Tunica County Mississippi Landlord-Tenant Law: A Complete Guide for Rental Property Owners in Tunica, the Casino Corridor, and the Mississippi River Delta
No county in Mississippi has a more dramatic economic story than Tunica County. In 1985, CBS News correspondent Charles Kuralt visited and called it the poorest place in America — a distinction backed by census data showing median household incomes and poverty rates that placed Tunica County at or near the absolute bottom of every economic ranking in the country. Then, seven years later, the first casino opened on the Mississippi River levee just south of the town, and within a decade everything changed. By the late 1990s, Tunica County was being called the third-largest gaming market in the United States. Tax revenues that had funded near-nothing now built new schools, roads, and infrastructure. The unemployment rate that had hovered near 20% plummeted. The county that had been a symbol of American rural failure became a case study — celebrated and scrutinized in equal measure — of what gaming revenue could do to a poor community in a short span of time. For landlords operating in Tunica County today, understanding both the rise and the subsequent contraction of that casino economy is essential context for every decision you make.

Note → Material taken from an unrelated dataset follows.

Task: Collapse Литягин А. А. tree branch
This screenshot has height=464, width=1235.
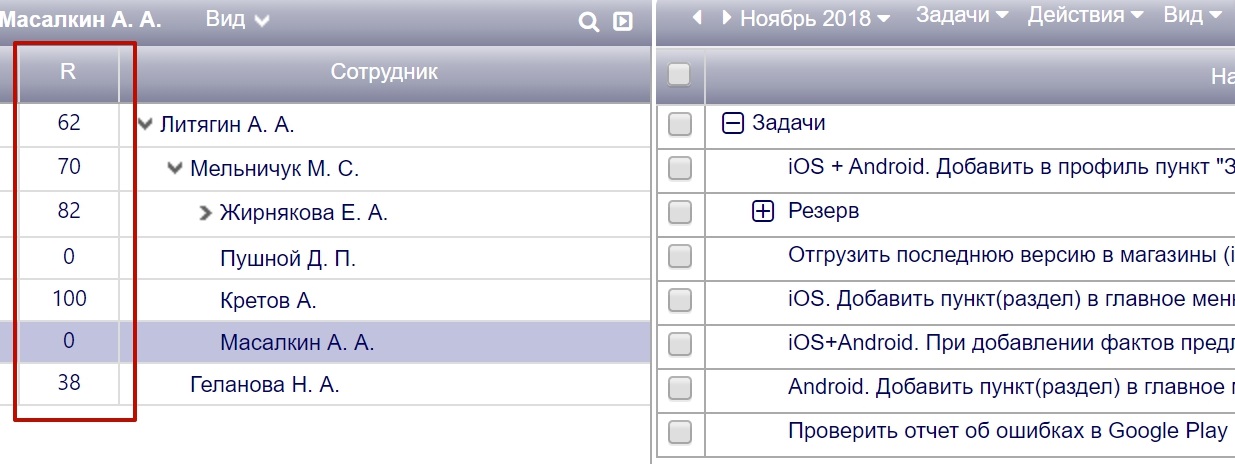Action: pos(146,124)
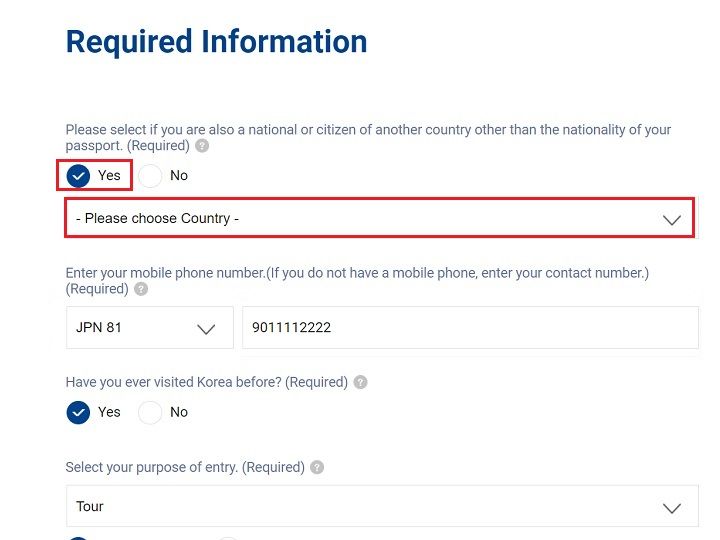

The Casino Economy: Rise, Peak, and Contraction
The Tunica casino boom was real and transformative. At its peak in the late 1990s and early 2000s, the Tunica casino corridor — a stretch of Highway 61 and the river levee road in the unincorporated community of Robinsonville — hosted more than a dozen major casino-hotel complexes: Grand Casino Tunica, Harrah’s Tunica, Hollywood Casino, Sam’s Town, Horseshoe Tunica, Fitzgerald’s, Bally’s, and others. Each property employed hundreds to thousands of workers in gaming, food and beverage, hotel, security, and support functions. The county’s workforce doubled and tripled; workers commuted from Memphis, from DeSoto County, from across the Delta. The rental market in Tunica County, which had consisted largely of substandard housing serving an impoverished agricultural workforce, was transformed almost overnight by demand from casino workers seeking affordable housing within commuting distance of the corridor.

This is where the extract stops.